AUFGABENSTELLUNG: Schreibe den Textauszug über die Fiakerpferde noch einmal ab und ersetze dabei "Beruhigungsmittel" durch "Sedativa". Beginne bei den Worten "Eins vorab: Die" und höre nach "60) sofort auffallen." auf.

TEXTAUSZUG:
##########

Eine Sache fasziniert mich immer wieder aufs Neue, wenn ich an den Fiakerstandplätzen aufhalte – die erstaunliche Ruhe, die die Pferde ausstrahlen. Mitten im Trubel stehen die großen Tiere, entspannt und geduldig, warten sie auf die nächste Rundfahrt. Doch gleichzeitig nehmen sie auch aufmerksam ihre Umgebung wahr, schauen neugierig, wenn ihr Kutscher mit frischen Karotten kommt oder wenn die Blaskapelle des Bundespräsidenten zum Staatsbesuch aufspielt. Doch dabei scheinen sie nur in absolut seltenen Fällen nervös oder sogar panisch zu werden.
Es lohnt sich, diesen Fragestellungen mal auf den Grund zu gehen.
Eins vorab: Die Pferde bekommen selbstverständlich keine Beruhigungsmittel – das wird zwar immer mal wieder behauptet, jede Form von „Doping“ (in welche Richtung auch immer) würde bei den regelmäßigen amtstierärztlichen Blutkontrollen durch das Veterinäramt (MA 60) sofort auffallen.
1. Woran erkennt man, dass ein Pferd entspannt ist?
Heute sind nicht mehr viele mit dem Verhalten von Pferden vertraut – man kennt Hunde, die Freude durch Schwanzwedeln ausdrücken und dem Besitzer bei Entspannung den Bauch entgegenstrecken. Pferde tun beides in der Regel nicht. Dennoch zeigen sie Entspannung, Aufmerksamkeit und Freude bei der Arbeit durch körperliche und geistige Merkmale durchaus deutlich.

##########

GESAMMELTE DATEN:

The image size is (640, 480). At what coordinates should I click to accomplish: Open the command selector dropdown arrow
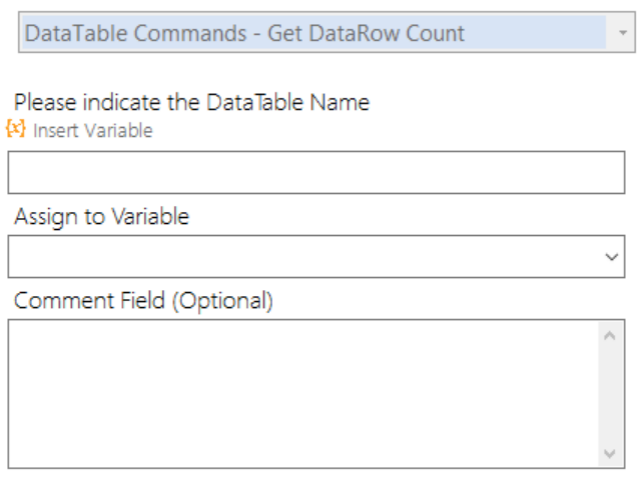622,33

##########

GELÖSTE AUFGABE:
Eins vorab: Die Pferde bekommen selbstverständlich keine Sedativa – das wird zwar immer mal wieder behauptet, jede Form von „Doping“ (in welche Richtung auch immer) würde bei den regelmäßigen amtstierärztlichen Blutkontrollen durch das Veterinäramt (MA 60) sofort auffallen.